Activity: Provide the data again in its entirety, exactly as given.

Entries shown:
================

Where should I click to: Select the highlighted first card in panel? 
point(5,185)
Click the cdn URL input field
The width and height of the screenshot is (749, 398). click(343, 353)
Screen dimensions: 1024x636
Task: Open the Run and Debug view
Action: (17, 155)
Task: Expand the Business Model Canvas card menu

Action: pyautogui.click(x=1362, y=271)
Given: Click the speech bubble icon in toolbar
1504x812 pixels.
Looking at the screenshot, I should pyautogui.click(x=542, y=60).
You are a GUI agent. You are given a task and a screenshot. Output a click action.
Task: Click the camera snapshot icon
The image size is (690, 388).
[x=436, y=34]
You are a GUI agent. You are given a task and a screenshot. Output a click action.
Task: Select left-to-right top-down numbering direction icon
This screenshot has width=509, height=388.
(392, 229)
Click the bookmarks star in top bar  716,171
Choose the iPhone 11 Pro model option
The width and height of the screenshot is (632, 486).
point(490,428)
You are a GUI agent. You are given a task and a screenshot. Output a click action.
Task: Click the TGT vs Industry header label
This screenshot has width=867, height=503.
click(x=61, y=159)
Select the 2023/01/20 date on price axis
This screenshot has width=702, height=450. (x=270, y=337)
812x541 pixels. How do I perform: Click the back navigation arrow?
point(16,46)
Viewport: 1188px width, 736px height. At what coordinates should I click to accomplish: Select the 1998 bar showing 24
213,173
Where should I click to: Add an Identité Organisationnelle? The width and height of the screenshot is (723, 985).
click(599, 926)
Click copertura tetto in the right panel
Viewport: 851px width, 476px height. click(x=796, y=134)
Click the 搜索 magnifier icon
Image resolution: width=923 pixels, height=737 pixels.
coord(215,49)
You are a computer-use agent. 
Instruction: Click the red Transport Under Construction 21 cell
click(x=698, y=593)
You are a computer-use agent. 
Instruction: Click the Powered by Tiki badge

================

Written solution:
Where should I click to: Select the highlighted first card in panel? 
point(5,185)
Click the cdn URL input field
The width and height of the screenshot is (749, 398). click(343, 353)
Screen dimensions: 1024x636
Task: Open the Run and Debug view
Action: (17, 155)
Task: Expand the Business Model Canvas card menu

Action: pyautogui.click(x=1362, y=271)
Given: Click the speech bubble icon in toolbar
1504x812 pixels.
Looking at the screenshot, I should pyautogui.click(x=542, y=60).
You are a GUI agent. You are given a task and a screenshot. Output a click action.
Task: Click the camera snapshot icon
The image size is (690, 388).
[x=436, y=34]
You are a GUI agent. You are given a task and a screenshot. Output a click action.
Task: Select left-to-right top-down numbering direction icon
This screenshot has width=509, height=388.
(392, 229)
Click the bookmarks star in top bar  716,171
Choose the iPhone 11 Pro model option
The width and height of the screenshot is (632, 486).
point(490,428)
You are a GUI agent. You are given a task and a screenshot. Output a click action.
Task: Click the TGT vs Industry header label
This screenshot has width=867, height=503.
click(x=61, y=159)
Select the 2023/01/20 date on price axis
This screenshot has width=702, height=450. (x=270, y=337)
812x541 pixels. How do I perform: Click the back navigation arrow?
point(16,46)
Viewport: 1188px width, 736px height. At what coordinates should I click to accomplish: Select the 1998 bar showing 24
213,173
Where should I click to: Add an Identité Organisationnelle? The width and height of the screenshot is (723, 985).
click(599, 926)
Click copertura tetto in the right panel
Viewport: 851px width, 476px height. click(x=796, y=134)
Click the 搜索 magnifier icon
Image resolution: width=923 pixels, height=737 pixels.
coord(215,49)
You are a computer-use agent. 
Instruction: Click the red Transport Under Construction 21 cell
click(x=698, y=593)
You are a computer-use agent. 
Instruction: Click the Powered by Tiki badge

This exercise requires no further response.